| INSTRUCTIONS FOR THE TASK |
Quote, exactly, the line holding "This screenshot has" and all lines after it to the end of the records below. Exclude pictures.

| LISTED ENTRIES |
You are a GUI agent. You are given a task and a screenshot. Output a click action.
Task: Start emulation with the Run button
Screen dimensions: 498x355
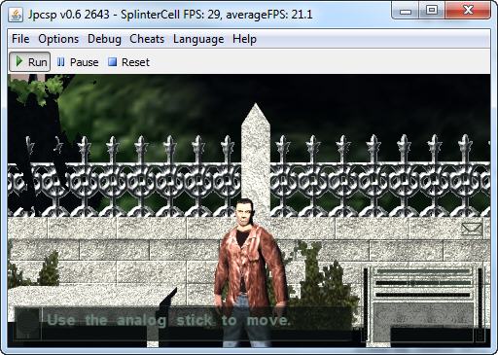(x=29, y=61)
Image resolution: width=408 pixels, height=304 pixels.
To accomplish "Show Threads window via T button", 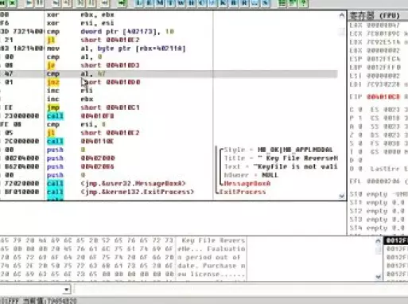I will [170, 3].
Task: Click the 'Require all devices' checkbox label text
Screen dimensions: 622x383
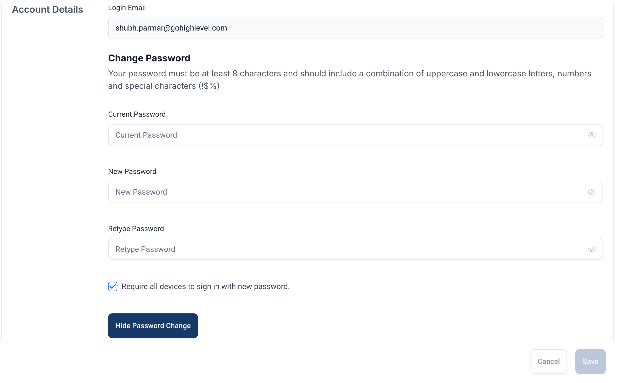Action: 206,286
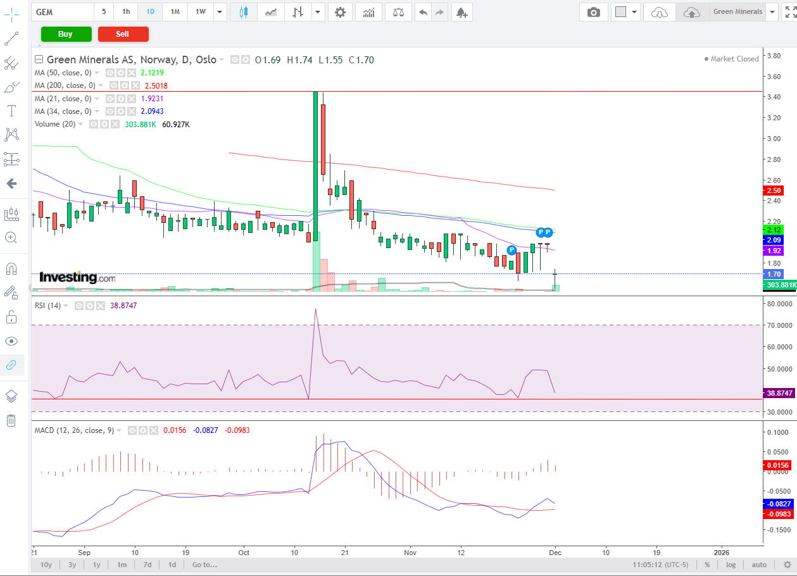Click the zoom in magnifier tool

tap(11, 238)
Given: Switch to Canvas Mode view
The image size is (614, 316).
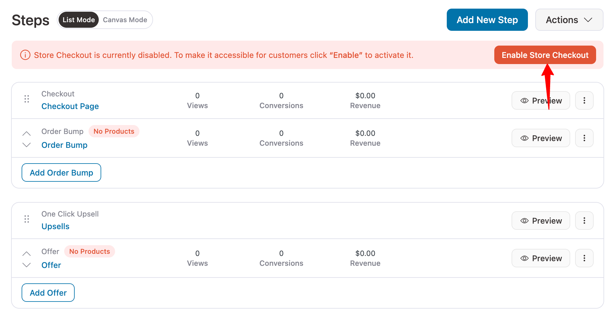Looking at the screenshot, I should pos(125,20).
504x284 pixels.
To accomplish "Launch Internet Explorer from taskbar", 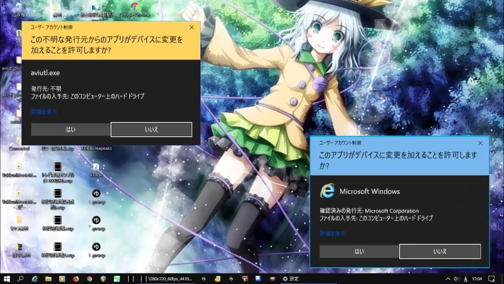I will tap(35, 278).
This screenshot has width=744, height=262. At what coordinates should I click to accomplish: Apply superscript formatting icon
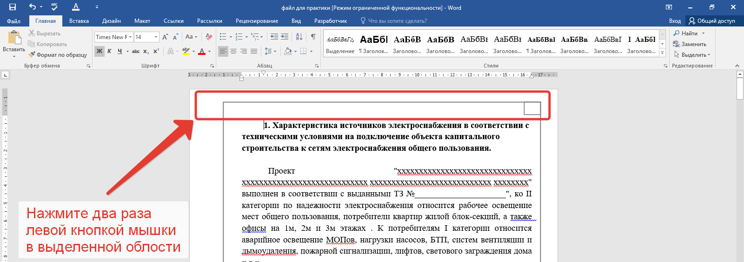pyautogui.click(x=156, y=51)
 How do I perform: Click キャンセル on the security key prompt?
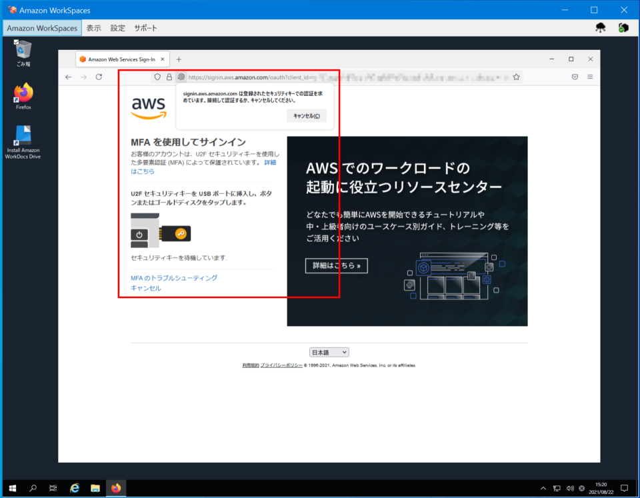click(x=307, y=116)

| YOUR SOLUTION |
This screenshot has width=744, height=262. At what coordinates should I click to accomplish: Apply superscript formatting icon
pyautogui.click(x=156, y=51)
 How do I perform: Click キャンセル on the security key prompt?
click(x=307, y=116)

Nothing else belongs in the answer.